Before any medicine can be made available to patients, it must undergo rigorous regulatory scrutiny, over a number of years, proving both its efficacy and relative safety. With common conditions, such as arthritis, colorectal cancer or hypertension, this rapidly becomes an exercise in managing big data. However, for the class of conditions considered “rare”, this is far from the case.

While 7,000 rare conditions affect more than 400 million people globally, who could form the world’s third most populous country, individually each condition has relatively few sufferers and developing treatments is consequently very difficult.

Lack of therapies for most rare diseases is an unacceptable reality for millions, with treatments only existing for 5 per cent of such conditions. Rare conditions mainly affect children, most are genetic in origin and three out of ten children born with a rare disease will not live to see their fifth birthday. The positive news is there’s a surge in interest to find medicines driven by new technology and scientific advancements, but issues exist.

The medicines of tomorrow are utterly dependent on the goodwill and hope of patients today

“The extraordinary challenge is that each rare disease affects a small number of patients. They are often frequently misdiagnosed. If new life-saving medicines are to enter clinical trials, it’s vital to engage with patients and multi-disciplinary medical professionals to fully understand their condition inside out,” explains Fabrice Chartier, chief operating officer of Simbec-Orion, a leading global, full-service clinical research organisation with a rare disease focus.

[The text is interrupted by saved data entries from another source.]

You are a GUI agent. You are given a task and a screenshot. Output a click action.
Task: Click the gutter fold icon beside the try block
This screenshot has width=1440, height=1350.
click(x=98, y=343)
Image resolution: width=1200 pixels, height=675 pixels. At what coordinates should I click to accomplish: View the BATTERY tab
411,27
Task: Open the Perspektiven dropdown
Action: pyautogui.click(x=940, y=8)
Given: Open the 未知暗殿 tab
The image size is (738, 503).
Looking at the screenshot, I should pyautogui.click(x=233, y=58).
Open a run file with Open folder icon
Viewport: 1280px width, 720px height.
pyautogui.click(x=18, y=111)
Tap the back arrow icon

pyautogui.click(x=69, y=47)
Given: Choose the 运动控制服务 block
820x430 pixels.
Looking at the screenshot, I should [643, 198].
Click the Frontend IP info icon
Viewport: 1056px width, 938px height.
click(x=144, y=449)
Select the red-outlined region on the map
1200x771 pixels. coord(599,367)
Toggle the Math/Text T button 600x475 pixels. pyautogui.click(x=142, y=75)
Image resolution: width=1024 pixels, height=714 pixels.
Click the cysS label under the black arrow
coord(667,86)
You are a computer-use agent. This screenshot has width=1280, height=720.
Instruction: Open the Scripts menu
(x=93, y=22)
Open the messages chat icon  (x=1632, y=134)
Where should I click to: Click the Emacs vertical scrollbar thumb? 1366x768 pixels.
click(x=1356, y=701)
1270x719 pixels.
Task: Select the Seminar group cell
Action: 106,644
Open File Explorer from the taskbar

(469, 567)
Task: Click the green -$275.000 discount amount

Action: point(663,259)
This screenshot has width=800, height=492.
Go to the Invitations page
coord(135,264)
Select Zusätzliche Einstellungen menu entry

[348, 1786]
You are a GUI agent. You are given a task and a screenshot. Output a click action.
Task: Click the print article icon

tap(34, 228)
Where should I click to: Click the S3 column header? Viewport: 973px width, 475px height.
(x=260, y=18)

“The medicines of tomorrow are utterly dependent on the goodwill and hope of patients today, without their altruism and dedication we could not develop new medicines.”

It doesn’t help that those suffering from rare diseases are hard to find, they often have debilitating conditions and are geographically dispersed, many also have a limited ability to travel because of their ailment. Many are very young, which means taking part in clinical trials requires the consent of guardians, as well as their assistance; the odds are stacked against developing treatments.

“It takes a lot of experience when developing and managing these clinical trials. You need sensitivity, skill and expertise, especially in paediatrics,” says Dr Chartier, whose company has dedicated 23 years to this sector. “Regardless of the condition, this needs to be fully understood and catered for. We’ve even created comic book-style information packs to help engage younger patients.

“We are passionate about making trials as patient friendly as possible. We work with biotech companies developing new medicines to ensure all studies are patient centric, home based where possible or have travel organised to the hospitals involved and ensure the tests being measured are appropriate for the patients. We want to reduce disruption by bringing the study to the patient.”

One of the biggest issues with rare diseases is they do not benefit from the economies of scale that drug development relies on with more common conditions. It’s the reason why so-called orphan drugs must be developed with a frugal approach.

“This is not ‘big pharma’. The needs of smaller biotechnology companies are different. We have to be budget conscious, yet super-effective.
It often involves thinking outside the box, offering bespoke, modular and adaptive clinical trials,” says Doug Cookson, chief marketing officer at Simbec-Orion.

“We also have to be agile hence our lean, flat operational structure with hands-on senior management. We manage the whole clinical development process, allowing our clients to focus on the medicine,” says Mr Cookson, whose firm enrolled more than 3,500 rare disease patients in 34 countries on four continents in the last five years.

Rapid advances in science are transforming the treatment of rare diseases with an increasing number of promising drugs in development. “We’re going to be able to treat many more conditions, that’s why we are passionate about engaging with patients now about the value of their contributions,” Dr Chartier concludes. “The development of a new treatment for another life-threatening, rare disease could be just one trial away.”